The below is a post I asked my friend, Alexa, to write regarding her journey to discovering she had Celiac Disease. You may remember, Alexa from her previous post back in December called “I am a marathoner!” Alexa will go into details about it but what I found most amazing about Alexa’s journey is that she truly listened to her body. She knew something was wrong and pushed her doctors to do tests. And then, Alexa didn’t let her recent healthiness experiences be a limitation for what she can accomplish. Here is Alexa’s journey:
It all started earlier this year, I’d put about 10 pounds depending on the day. At first I thought they were Christmas pounds, or from when I was recovering from a stress fracture around Thanksgiving and not being as active. However, as I upped my activity level, and ate even healthier than normal, they just weren’t going away, in fact, I even gained a bit more weight. The weirdest thing was, all the weight was in my abdomen, and I usually gain weight in my face first. My clothes were not fitting well, and I felt like my mid-section always felt bloated.
It came to a head when I hopped on the scale on particular Friday morning to see how my week’s worth of strict eating and working out had paid off, to see I’d gained three pounds. WHAT?!? In total I had gained 12- 15 pounds since our wedding last June, depending on the day. This was NOT normal for me. I am usually pretty consistent with my weight.
Being that there is a history of Thyroid problems in my family, which can be a cause of unexplained weight gain or loss, I wanted to have mine tested. During my Google search on unexplained weight gain, I also came across something else, Celiac Disease. According to Mayo Clinic, Celiac is the allergy to Gluten, and causes your intestine to basically be worn down, and not be able to absorb nutrients. Gluten is found mainly in wheat, oats barley and rye.

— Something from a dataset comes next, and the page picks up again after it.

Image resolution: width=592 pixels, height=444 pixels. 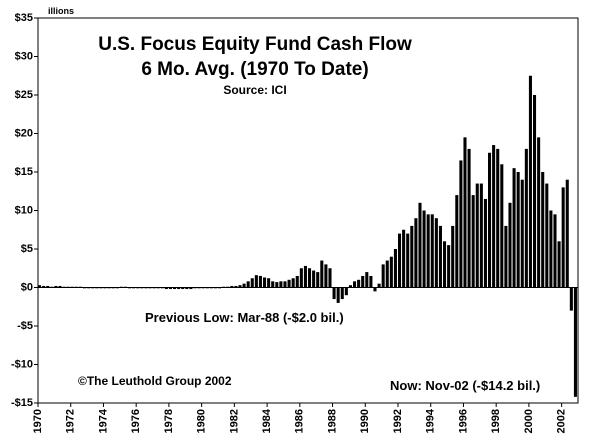 I want to click on x-tick-label: 1976, so click(x=136, y=421).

I knew a little about the condition, because my friend Amy’s daughter was diagnosed at a young age, and Amy runs the Savvy Celiac blog to raise awareness about the disease. I contacted Amy and asked her if my symptoms warranted a test for Celiac when I went in, and she said yes. She also warned me that some doctors are very uninformed about the disease, and may try to discourage me from getting the test, but that I should insist.
Amy sure was right. The doctor I saw (not my normal one) was hesitant to test me, saying that most people who have Celiac, lose weight not gain (a total myth I’ve learned), but I insisted that he test me, if only for peace of mind. I have good health insurance, I was getting blood drawn anyway, what is another test?

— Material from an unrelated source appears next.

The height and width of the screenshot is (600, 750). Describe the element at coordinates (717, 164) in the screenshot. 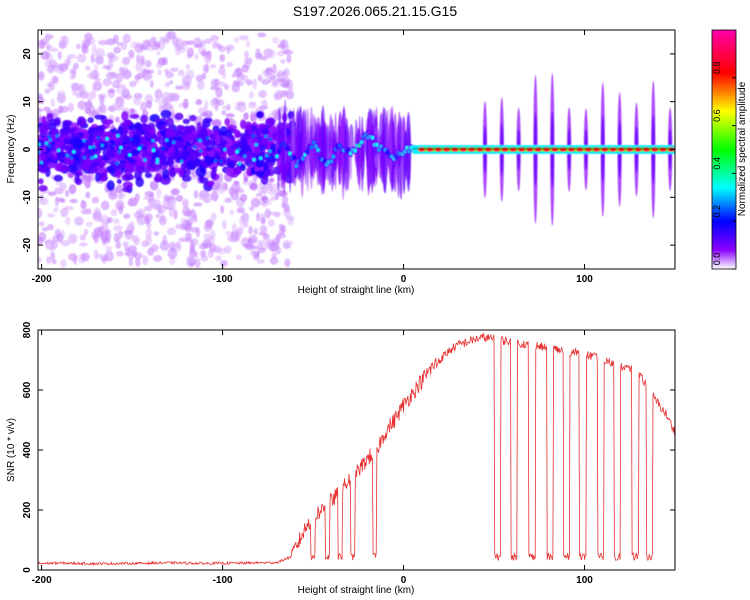

I see `colorbar-tick-label: 0.4` at that location.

He agreed after my persistence, and the following week when my results came back I had a positive result for Celiac. That a normal test was under 20, and my test read at 132. I was so glad I stood my ground and got this test.

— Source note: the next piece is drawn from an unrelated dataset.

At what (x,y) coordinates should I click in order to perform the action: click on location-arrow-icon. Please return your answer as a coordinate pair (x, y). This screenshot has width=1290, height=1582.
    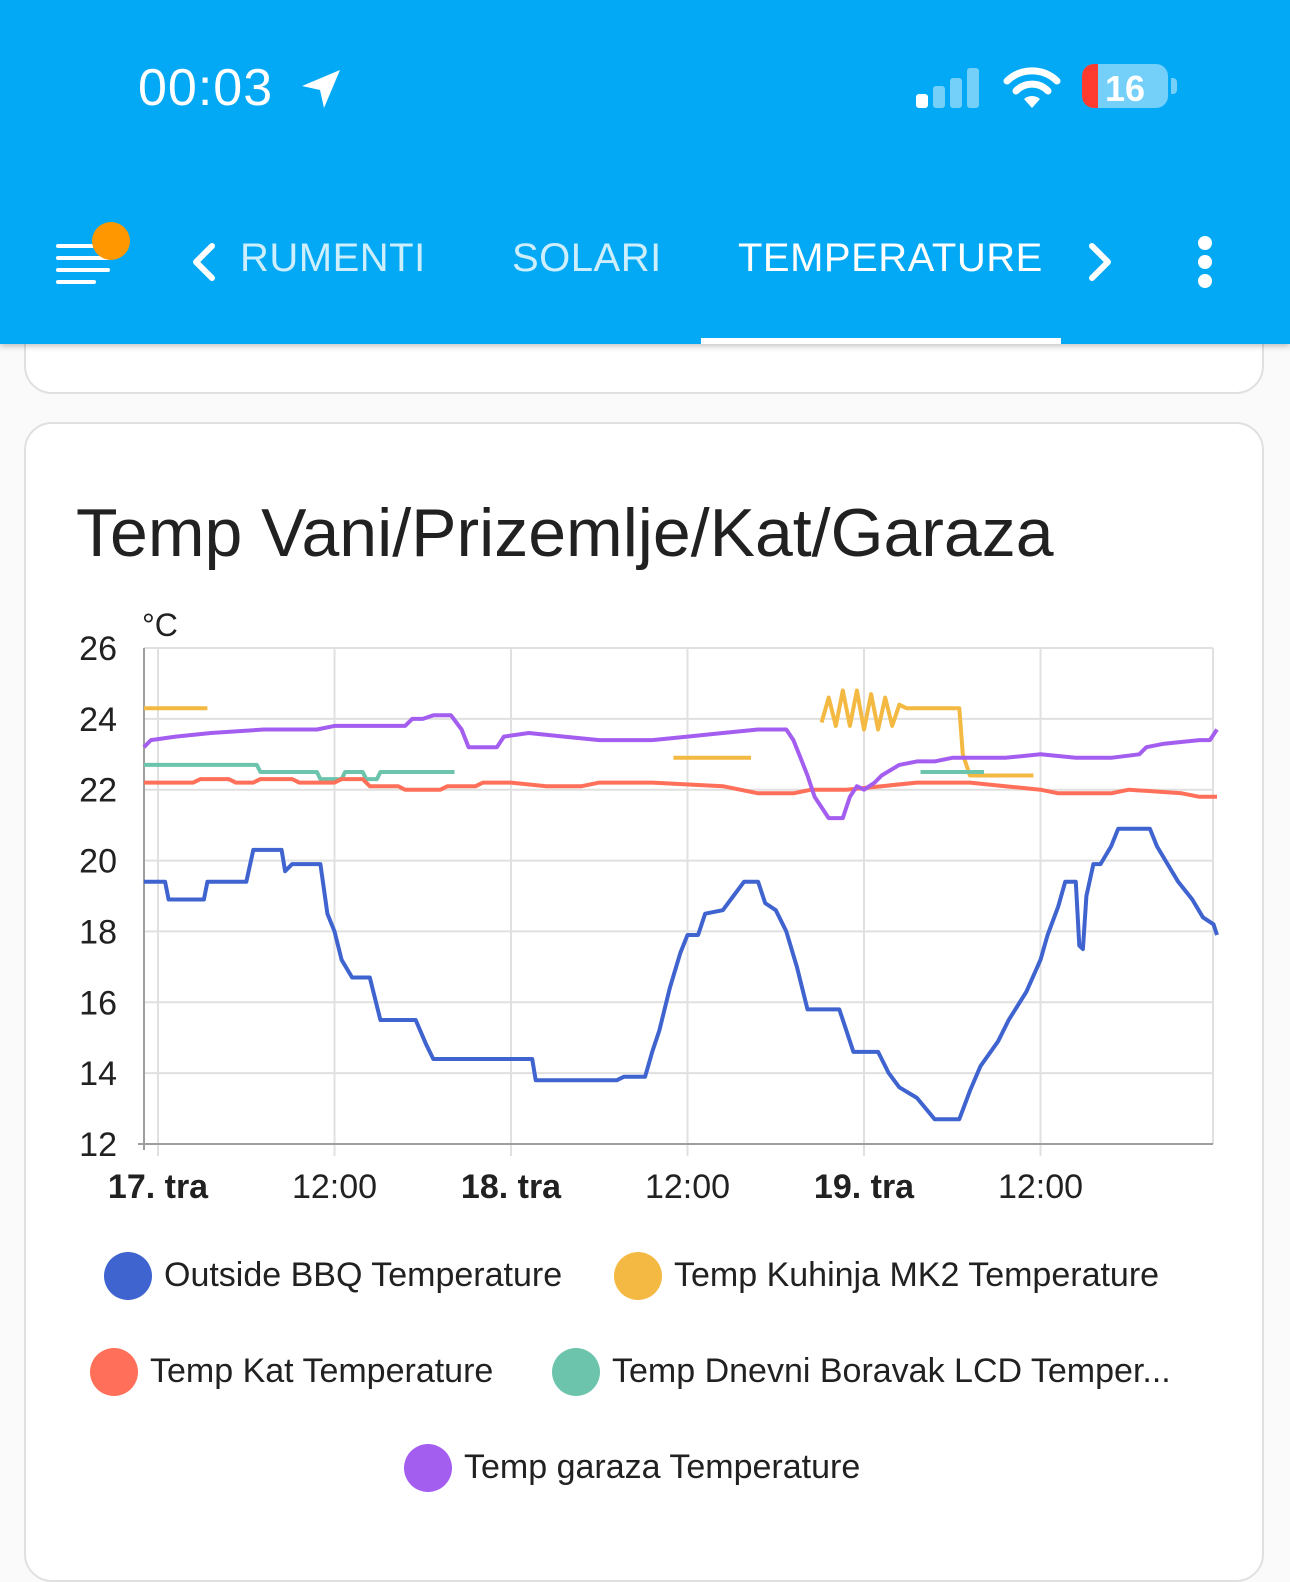
    Looking at the image, I should click on (321, 89).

Over the next couple of weeks, I had a biopsy done of my small intestine, which came back as a positive indicator of Celiac. I met with a Gastro Intestinal Nurse Practitioner who spoke to me more about how my diet would be changing. She told me that because of the significant damage to my intestine, I need to be on a “not a crumb of Gluten” diet.
Throughout this whole process, I thought back to how happy I was that insisted on being tested for this, that I stood my ground at my initial doctor’s visit. I thought of the suffering and anguish I would have gone through had I not had Amy as a resource to even know that this condition could be affecting me.
Left untreated and without a diet change, Celiac Disease can cause brain, peripheral nervous system, bones or liver damage. It can also cause infertility and increase your likelihood of developing cancer.
As I stated before, Celiac isn’t something a lot of doctors outside of the specialty know much about, and is often misdiagnosed. The symptoms are things many people don’t talk about: bloating, gas, diarrhea, and weight gain or loss, just to name a few.
In the short time that I developed Celiac, roughly in the past 12-18 months I’m guessing, I found out that my small intestine have no signs of villi now (the small fingers that absorb food and nutrients) and I’ve suffered significant bone loss that cannot be replaced, including 20% of my spine. My villi will grow back over the next year as I stick to a strict Gluten Free diet, my bone mass, however, will never return.
The reason Jen wanted me to share this story with you, is so that it may open your eyes to this possible condition in you, or a friend or family member. I don’t want anyone to have to suffer with this disease and feel as sluggish, bloated and nasty as I did pre-diagnosis. I also don’t want anyone else to experience the permanent repercussions of Celiac that I do.